//Assumere meno sale è il primo passo per combattere la ritenzione idrica

Assumere meno sale è il primo passo per combattere la ritenzione idrica

Durante l’estate, si sa, lo sgarro è dietro l’angolo e ci si ritrova con qualche chilo in più e una dieta da ricominciare. Eppure a volte, la soluzione è più semplice di quanto si possa pensare. A volte un aumento di peso è dovuto a sale e ritenzione idrica, ovvero un accumulo di liquidi che gonfia e incrementa i numeri della bilancia. Come risolvere?

 

Che cos’è la ritenzione idrica e cosa causa?

La dieta moderna è ricca di sodio e tendiamo a insaporire gli alimenti ben oltre il dovuto. Il cibo ha già un contenuto di sodio al suo interno, e il sale usato non è altro che una cattiva abitudine, un eccesso facilmente eliminabile. Proprio l’OMS consiglia di consumare una quantità di sale inferiore a 5 grammi (due cucchiaini da tè), una dose minima rispetto a quella consumata quotidianamente da una persona adulta media. Potrebbe sembrare facile ma basta cominciare a eliminare il sale per rendersi conto di quanto sia difficile. Le papille gustative poste sulla lingua si abituano facilmente alla salinità del cibo ma per fortuna hanno una buona capacità adattamento e bastano appena 15 giorni per perdere questa sensibilità al sale e conformarsi alla sua assenza. Ma come cominciare?
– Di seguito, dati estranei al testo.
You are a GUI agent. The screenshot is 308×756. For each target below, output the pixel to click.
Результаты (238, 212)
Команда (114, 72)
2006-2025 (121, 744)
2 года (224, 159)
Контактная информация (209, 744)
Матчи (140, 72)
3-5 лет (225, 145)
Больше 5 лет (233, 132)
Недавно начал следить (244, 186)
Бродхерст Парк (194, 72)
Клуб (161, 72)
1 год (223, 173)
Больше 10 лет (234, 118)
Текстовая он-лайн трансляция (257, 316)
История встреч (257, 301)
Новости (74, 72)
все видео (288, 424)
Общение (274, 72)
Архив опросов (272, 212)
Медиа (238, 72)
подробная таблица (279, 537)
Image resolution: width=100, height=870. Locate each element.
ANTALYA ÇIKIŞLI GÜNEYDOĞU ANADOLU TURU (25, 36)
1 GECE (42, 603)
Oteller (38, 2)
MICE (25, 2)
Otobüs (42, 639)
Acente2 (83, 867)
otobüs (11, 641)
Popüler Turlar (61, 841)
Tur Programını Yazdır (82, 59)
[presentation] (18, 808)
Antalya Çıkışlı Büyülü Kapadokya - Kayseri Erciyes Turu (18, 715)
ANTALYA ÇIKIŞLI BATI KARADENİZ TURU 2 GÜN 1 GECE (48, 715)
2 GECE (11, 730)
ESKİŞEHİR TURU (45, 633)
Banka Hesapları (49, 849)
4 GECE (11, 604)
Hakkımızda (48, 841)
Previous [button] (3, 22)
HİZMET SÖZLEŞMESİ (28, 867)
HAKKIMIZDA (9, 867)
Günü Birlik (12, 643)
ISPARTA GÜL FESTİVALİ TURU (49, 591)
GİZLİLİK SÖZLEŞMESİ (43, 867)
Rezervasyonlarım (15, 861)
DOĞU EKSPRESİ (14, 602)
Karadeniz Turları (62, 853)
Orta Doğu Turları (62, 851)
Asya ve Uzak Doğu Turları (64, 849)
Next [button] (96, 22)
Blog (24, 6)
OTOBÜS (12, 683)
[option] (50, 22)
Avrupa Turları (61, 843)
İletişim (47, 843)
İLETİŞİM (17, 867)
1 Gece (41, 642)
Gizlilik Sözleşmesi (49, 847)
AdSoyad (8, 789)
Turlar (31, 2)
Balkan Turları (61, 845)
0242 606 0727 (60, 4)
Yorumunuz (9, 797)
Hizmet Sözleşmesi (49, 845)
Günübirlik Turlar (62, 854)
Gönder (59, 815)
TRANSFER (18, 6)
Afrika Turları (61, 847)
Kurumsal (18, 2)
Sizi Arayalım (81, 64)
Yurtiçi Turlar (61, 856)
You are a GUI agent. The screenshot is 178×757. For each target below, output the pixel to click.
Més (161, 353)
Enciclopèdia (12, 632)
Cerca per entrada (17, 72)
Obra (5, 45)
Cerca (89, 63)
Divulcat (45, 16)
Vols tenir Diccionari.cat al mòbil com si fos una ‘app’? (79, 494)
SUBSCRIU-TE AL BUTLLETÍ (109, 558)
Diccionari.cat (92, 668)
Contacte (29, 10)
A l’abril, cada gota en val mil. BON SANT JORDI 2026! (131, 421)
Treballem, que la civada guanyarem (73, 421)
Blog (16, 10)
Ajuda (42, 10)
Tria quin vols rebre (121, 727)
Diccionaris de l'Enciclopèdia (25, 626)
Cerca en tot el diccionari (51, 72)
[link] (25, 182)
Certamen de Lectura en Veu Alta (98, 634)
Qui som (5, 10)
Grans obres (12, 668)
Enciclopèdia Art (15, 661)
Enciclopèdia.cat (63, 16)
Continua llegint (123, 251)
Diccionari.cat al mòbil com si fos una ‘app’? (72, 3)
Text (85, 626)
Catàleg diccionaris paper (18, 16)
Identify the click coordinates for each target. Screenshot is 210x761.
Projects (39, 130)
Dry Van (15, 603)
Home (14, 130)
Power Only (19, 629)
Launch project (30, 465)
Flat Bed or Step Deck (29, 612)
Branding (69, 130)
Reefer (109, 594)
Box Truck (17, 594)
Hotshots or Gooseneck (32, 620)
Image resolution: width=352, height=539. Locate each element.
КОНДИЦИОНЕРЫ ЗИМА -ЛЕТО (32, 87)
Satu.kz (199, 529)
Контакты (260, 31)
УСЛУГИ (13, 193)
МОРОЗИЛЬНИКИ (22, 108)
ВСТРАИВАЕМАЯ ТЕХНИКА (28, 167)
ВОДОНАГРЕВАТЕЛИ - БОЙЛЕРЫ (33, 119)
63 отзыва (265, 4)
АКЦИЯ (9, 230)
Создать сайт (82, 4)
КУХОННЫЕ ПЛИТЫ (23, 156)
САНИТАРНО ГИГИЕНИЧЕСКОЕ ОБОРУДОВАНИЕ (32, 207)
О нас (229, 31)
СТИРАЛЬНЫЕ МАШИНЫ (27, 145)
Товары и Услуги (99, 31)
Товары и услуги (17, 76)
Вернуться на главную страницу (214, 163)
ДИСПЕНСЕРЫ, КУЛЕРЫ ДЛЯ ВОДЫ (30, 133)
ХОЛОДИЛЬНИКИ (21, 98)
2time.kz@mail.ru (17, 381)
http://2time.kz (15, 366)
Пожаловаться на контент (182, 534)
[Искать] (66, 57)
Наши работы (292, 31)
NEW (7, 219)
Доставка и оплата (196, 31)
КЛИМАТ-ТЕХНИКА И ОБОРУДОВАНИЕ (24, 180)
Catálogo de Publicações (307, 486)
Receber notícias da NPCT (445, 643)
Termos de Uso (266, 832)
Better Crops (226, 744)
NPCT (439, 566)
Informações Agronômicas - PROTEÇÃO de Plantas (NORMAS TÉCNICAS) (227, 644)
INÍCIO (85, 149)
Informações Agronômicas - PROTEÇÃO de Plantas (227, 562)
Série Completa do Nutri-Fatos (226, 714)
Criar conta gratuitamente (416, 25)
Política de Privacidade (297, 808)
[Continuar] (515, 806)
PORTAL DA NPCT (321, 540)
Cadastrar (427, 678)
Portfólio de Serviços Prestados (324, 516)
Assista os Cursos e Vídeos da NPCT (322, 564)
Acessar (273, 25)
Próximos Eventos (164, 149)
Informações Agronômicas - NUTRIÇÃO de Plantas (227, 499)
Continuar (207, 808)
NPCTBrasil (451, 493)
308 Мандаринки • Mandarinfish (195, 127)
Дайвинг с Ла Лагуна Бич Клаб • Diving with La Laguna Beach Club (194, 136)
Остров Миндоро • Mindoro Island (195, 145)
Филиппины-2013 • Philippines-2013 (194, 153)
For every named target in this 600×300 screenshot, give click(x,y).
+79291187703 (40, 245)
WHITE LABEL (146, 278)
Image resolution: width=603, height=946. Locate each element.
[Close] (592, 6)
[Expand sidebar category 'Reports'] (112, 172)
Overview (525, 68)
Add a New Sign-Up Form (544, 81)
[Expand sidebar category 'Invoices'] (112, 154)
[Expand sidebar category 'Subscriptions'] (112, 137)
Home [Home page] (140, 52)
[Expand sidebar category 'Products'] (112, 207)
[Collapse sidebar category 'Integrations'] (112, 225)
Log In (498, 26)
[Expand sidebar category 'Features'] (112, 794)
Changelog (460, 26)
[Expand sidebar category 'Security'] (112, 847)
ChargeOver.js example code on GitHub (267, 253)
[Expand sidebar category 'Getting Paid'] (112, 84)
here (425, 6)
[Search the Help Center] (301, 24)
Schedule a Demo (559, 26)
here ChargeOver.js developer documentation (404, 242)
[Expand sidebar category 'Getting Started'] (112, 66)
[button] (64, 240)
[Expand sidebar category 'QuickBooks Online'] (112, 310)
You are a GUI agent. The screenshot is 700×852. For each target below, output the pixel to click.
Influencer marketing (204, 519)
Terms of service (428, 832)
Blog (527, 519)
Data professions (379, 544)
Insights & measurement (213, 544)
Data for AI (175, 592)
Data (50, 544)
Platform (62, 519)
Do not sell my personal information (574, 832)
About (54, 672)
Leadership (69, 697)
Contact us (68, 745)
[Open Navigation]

Togliere definitivamente il sale da un giorno all’altro è controproducente perché è un vero e proprio trauma per l’organismo.

Sale e ritenzione idrica

Le conseguenze sull’organismo sono diverse, in primis si ha la tendenza a trattenere i liquidi nei tessuti con gonfiore, comparsa di pelle a buccia d’arancia e aumento della pressione arteriosa.
Quando la ritenzione idrica si associa all’adipe, il risultato è un inglobamento dell’acqua all’interno delle cellule grasse con conseguenti inestetismi della cellulite, tanto duri da combattere!
Per quanto riguarda invece il gonfiore, esso si esplica con un apparente aumento di peso. Perché “apparente”? Perché non è causato dalla crescita di massa muscolare o grassa e ciò lo rende facile da eliminare, a condizioni che si rispettino alcune regole alimentari.

Come eliminare il sale dalla dieta

La prima cosa da fare è abolire tutti i prodotti confezionati contenenti sale, pane compreso. Spesso ci si abitua a prodotti salati perché è il mercato stesso a dettare questa tendenza. Acquistando prodotti iposodici è possibile diminuire di molto il proprio apporto di sale. Per quanto riguarda la propria cucina, è essenziale fare tutto in maniera graduale, cercando di fare leva sui prodotti contenenti una buona concentrazione di sodio naturale come il pesce marino. Sapevate che sui pesci di mare non va messo il sale perché la carne è già salata di suo? Un altro consiglio è quello di cominciare a salare un solo elemento del piatto, ad esempio nella pasta cominciate a mettere il sale solo sul condimento così da dimezzare il contributo salino del piatto. Anche le spezie sono utili per condire verdure e alimenti poveri sodio (come ad esempio i legumi) e fornire uno spunto gustativo diverso e che non sente la mancanza del sale.

Come eliminare ulteriormente i liquidi

Non c’è solo sale e ritenzione idrica ma anche una serie di circostanze accessorie. Una volta dato un buon imprinting lavorando, perché non potenziare il drenaggio con un buon integratore alimentare? Naturecare ci ha pensato con Ananas Integratore – 120 pastiglie da 500 mg, sfruttando il principio attivo dell’ananas per favore l’eliminazione dei liquidi, supportare la funzionalità del microcircolo e contrastare gli sgradevoli inestetismi della cellulite. Assumendo sole 4 compresse si può avere un valido aiuto nella lotta ai liquidi in eccesso! E tutto ciò grazie a un prodotto privo di effetti collaterali e che può essere usato anche da vegani, intolleranti al lattosio e celiaci.

Cominciate a ridurre il sale nella dieta e a usare prodotti drenanti, vedrete come diminuiranno il senso di pesantezza e quel gonfiore fastidioso che vi fanno sembrare sovrappeso anche se non lo siete.